I’ve read before somewhere that time is considered a dimension in itself. However time as a dimension behaves differently from the other three dimensions that we live in. Time, for some reason, is that only dimension that we can only travel forwards through, and cannot change our position or go back on. All other dimensions can be altered, but time seems to be this overseeing unchanging rule. It is relative to each point in the universe, and seems to be unstoppably ever-changing.

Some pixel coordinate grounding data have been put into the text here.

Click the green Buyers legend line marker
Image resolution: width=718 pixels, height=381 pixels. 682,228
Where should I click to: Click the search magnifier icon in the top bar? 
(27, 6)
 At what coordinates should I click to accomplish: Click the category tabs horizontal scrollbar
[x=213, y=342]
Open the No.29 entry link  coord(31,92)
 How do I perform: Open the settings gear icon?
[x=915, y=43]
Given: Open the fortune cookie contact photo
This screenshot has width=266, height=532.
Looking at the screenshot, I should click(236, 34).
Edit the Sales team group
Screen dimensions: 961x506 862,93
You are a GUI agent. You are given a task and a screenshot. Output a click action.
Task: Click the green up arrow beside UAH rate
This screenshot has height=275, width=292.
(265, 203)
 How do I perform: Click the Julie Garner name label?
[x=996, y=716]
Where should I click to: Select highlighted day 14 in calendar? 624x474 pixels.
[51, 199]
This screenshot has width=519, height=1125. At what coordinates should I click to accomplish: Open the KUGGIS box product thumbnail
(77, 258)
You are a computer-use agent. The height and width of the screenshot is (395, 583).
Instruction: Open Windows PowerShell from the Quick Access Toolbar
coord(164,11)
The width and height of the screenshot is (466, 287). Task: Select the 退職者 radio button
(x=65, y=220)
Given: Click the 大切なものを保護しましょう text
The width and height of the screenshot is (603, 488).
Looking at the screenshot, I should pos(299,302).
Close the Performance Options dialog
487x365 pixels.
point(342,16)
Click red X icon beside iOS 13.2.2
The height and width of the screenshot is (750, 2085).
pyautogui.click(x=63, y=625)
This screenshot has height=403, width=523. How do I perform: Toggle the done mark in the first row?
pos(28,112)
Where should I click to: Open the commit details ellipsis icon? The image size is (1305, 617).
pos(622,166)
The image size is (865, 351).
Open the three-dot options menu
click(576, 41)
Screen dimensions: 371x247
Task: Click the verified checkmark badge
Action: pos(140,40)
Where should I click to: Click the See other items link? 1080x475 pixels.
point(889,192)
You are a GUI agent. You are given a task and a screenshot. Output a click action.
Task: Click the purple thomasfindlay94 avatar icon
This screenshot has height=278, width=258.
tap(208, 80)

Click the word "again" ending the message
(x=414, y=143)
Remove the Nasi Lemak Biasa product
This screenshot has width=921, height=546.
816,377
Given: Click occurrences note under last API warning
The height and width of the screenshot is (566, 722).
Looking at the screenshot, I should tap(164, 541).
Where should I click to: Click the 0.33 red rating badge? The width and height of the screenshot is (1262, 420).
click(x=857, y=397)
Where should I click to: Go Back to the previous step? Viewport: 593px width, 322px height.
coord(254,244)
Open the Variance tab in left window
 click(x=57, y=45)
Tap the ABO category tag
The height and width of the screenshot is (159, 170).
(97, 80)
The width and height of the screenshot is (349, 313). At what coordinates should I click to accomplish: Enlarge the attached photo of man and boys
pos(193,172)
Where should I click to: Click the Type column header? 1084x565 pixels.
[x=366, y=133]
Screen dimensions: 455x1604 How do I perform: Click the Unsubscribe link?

So the conclusion i came upon is what if there is a connection between time and that internal dimension of the balloon? What if the expansion of the universe is what is causing us to perceive time itself? What if the same reason we can't go back in time is why the universe continues to accelerate? The interior of the balloon is the dimension of time, the same way that time is relative to every point in the universe, the universe is expanding at every point simultaneously, the expansion of the universe and the passage of time itself are one and the same thing.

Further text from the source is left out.